▶ [What to produce]: Transcribe the passage on editing Latin Stack Exchange posts, starting at "Of course, that" and ending at "don't change it.".

▶ [Supplied passage]:
====
Having posts with errors does readers a disservice. The audience of this site is people who are interested in Latin, and many readers will be specifically interested in improving their Latin. Showing them posts in broken Latin will result in them learning broken Latin. Broken Latin is worse than English for that part of the audience.

Latin Stack Exchange, like all other Stack Exchange sites, is collaboratively edited. Everyone (even people without an account on the site!) is invited to edit posts to improve them. The first item in the guidance for “When should I edit posts” is “correct grammar and spelling mistakes”. Do it!

Of course, that only applies to what the post is saying, not what the post is quoting (i.e. only the metalanguage, not the object language). Never correct quotes, or the topic of the question. If a question asks “is this sentence grammatically correct?”, don't change the sentence!

And of course, correcting means replacing something that's wrong by something that's correct. If you aren't sure that what you're writing is correct, don't edit. If what's written is already correct (but perhaps for a period or dialect that isn't your favorite one), don't change it.
====
▶ [Records]:
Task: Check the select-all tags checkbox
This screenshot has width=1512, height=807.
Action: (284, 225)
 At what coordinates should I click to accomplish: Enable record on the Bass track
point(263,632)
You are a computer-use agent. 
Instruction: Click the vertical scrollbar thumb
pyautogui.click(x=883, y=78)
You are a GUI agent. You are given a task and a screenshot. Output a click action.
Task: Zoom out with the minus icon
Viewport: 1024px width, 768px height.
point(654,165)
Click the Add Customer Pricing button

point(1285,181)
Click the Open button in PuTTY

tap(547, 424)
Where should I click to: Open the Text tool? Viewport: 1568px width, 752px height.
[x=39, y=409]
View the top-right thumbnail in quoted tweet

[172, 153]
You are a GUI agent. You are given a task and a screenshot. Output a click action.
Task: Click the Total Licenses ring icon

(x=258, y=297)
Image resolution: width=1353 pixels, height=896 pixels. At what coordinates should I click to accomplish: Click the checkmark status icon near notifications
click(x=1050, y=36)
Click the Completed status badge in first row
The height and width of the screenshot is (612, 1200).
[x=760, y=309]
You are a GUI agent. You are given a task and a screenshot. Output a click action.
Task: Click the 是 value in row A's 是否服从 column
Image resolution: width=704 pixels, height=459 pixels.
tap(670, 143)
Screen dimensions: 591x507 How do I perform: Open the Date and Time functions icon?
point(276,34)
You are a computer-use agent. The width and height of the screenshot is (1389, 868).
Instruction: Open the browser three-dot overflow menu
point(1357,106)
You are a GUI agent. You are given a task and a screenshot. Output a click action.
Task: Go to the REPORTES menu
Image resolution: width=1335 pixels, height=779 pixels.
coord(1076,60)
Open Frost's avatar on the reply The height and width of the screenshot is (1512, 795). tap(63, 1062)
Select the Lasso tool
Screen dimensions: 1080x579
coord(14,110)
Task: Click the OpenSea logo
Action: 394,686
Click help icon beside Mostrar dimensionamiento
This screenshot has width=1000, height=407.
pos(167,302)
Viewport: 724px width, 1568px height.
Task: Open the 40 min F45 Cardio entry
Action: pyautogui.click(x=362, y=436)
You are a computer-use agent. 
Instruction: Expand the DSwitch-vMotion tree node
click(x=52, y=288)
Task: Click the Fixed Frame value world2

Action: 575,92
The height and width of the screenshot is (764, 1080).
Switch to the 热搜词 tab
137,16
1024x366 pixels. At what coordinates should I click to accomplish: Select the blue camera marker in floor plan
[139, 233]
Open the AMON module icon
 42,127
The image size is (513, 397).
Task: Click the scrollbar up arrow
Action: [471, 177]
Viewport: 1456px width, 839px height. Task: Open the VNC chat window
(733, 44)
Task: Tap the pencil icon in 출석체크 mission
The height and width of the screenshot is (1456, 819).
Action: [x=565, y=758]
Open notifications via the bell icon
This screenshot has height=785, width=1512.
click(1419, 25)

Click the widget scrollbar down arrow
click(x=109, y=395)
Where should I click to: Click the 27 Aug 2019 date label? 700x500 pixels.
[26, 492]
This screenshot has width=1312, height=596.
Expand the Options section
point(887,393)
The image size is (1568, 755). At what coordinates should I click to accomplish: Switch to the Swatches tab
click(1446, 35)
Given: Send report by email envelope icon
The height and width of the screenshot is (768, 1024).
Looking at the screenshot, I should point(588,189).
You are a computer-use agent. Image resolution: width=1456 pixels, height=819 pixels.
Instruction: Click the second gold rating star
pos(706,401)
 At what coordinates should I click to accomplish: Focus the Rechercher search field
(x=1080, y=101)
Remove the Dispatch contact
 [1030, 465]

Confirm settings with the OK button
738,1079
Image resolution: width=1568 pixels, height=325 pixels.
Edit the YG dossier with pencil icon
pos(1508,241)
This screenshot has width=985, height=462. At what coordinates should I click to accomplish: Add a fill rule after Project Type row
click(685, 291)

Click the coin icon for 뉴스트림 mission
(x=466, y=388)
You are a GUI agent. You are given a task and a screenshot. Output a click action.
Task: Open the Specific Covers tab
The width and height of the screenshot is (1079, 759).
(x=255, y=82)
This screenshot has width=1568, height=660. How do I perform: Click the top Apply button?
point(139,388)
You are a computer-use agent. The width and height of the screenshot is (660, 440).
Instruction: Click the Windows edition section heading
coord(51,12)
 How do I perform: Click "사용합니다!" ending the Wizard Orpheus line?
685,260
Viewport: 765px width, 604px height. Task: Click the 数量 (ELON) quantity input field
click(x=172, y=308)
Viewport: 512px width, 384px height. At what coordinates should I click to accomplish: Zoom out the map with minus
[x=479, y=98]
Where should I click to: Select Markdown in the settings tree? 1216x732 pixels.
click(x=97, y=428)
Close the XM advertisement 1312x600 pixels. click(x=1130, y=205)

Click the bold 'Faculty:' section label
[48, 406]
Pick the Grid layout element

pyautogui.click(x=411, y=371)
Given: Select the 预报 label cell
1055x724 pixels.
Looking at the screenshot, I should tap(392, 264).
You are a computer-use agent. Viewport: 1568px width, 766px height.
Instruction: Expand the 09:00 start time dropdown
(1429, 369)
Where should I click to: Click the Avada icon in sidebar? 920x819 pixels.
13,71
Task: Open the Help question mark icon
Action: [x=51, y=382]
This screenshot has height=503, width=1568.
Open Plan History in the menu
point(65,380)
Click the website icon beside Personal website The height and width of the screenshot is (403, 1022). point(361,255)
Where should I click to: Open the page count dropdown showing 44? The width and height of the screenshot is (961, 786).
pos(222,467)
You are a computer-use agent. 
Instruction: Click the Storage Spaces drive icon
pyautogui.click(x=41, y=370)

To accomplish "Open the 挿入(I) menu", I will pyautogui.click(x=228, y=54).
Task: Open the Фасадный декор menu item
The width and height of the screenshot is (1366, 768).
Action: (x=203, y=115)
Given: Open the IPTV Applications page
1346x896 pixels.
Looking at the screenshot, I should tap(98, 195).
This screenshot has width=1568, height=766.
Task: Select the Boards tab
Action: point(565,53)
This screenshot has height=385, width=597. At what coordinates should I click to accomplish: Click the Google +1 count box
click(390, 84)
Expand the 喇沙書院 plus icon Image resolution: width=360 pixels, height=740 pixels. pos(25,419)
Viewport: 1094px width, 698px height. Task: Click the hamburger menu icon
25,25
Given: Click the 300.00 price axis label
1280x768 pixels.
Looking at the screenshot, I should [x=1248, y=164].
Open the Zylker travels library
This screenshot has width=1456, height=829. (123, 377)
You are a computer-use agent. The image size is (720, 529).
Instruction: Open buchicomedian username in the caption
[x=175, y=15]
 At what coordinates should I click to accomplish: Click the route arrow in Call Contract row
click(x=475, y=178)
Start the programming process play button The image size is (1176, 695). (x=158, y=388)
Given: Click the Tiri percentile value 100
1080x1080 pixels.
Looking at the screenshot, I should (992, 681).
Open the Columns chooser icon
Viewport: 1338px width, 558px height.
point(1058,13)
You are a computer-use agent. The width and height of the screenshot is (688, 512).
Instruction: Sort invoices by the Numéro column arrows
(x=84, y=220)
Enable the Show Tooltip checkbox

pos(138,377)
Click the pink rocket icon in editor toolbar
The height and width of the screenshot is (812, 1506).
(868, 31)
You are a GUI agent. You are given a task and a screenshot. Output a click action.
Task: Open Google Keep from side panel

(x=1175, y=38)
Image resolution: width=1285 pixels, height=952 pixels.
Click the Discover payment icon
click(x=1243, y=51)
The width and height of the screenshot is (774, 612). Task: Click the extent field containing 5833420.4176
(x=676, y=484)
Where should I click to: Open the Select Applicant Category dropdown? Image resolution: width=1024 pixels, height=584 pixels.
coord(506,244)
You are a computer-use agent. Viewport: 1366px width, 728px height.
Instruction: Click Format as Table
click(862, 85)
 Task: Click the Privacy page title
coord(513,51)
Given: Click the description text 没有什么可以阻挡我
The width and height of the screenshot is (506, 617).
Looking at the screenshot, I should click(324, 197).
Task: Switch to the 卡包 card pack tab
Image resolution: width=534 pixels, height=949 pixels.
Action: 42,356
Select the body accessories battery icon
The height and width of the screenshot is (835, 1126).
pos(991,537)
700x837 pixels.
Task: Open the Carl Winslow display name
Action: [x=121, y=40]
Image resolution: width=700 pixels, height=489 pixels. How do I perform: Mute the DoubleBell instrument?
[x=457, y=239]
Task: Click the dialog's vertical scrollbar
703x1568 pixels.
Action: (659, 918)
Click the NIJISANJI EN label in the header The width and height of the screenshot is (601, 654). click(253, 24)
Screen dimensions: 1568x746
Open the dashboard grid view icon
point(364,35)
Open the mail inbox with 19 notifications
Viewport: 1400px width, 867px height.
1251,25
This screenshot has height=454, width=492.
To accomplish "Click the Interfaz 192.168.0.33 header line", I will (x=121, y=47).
====
▶ [Written solution]:
Of course, that only applies to what the post is saying, not what the post is quoting (i.e. only the metalanguage, not the object language). Never correct quotes, or the topic of the question. If a question asks “is this sentence grammatically correct?”, don't change the sentence!

And of course, correcting means replacing something that's wrong by something that's correct. If you aren't sure that what you're writing is correct, don't edit. If what's written is already correct (but perhaps for a period or dialect that isn't your favorite one), don't change it.